[Problem requirements]
In the records below, find the line holding "The height and width of the screenshot is (213, 319)." and the line holding "Instruction: Click phone". Set down both, with every line between them, exactly.

———

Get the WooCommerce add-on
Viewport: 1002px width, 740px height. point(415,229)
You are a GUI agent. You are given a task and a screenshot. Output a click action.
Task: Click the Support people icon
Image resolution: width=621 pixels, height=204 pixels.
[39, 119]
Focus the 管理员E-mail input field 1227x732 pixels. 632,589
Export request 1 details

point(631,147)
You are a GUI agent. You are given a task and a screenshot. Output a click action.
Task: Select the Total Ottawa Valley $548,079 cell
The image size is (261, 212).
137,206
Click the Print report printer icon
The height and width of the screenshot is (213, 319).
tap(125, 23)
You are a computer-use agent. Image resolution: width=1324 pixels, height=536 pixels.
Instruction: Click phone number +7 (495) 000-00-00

———

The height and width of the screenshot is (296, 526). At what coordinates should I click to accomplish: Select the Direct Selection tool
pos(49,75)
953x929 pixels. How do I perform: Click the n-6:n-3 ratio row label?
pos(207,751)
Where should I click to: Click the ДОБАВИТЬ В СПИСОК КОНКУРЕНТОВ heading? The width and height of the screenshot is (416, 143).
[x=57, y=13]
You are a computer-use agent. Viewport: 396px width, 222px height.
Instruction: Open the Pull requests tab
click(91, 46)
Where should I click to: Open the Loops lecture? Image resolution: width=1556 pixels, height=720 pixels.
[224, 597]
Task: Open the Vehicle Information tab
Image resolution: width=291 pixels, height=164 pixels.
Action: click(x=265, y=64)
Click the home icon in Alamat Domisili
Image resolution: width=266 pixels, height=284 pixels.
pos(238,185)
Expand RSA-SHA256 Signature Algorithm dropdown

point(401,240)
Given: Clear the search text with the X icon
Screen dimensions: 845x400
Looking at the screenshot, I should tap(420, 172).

———

[Solution to the problem]
The height and width of the screenshot is (213, 319).
tap(125, 23)
You are a computer-use agent. Image resolution: width=1324 pixels, height=536 pixels.
Instruction: Click phone number +7 (495) 000-00-00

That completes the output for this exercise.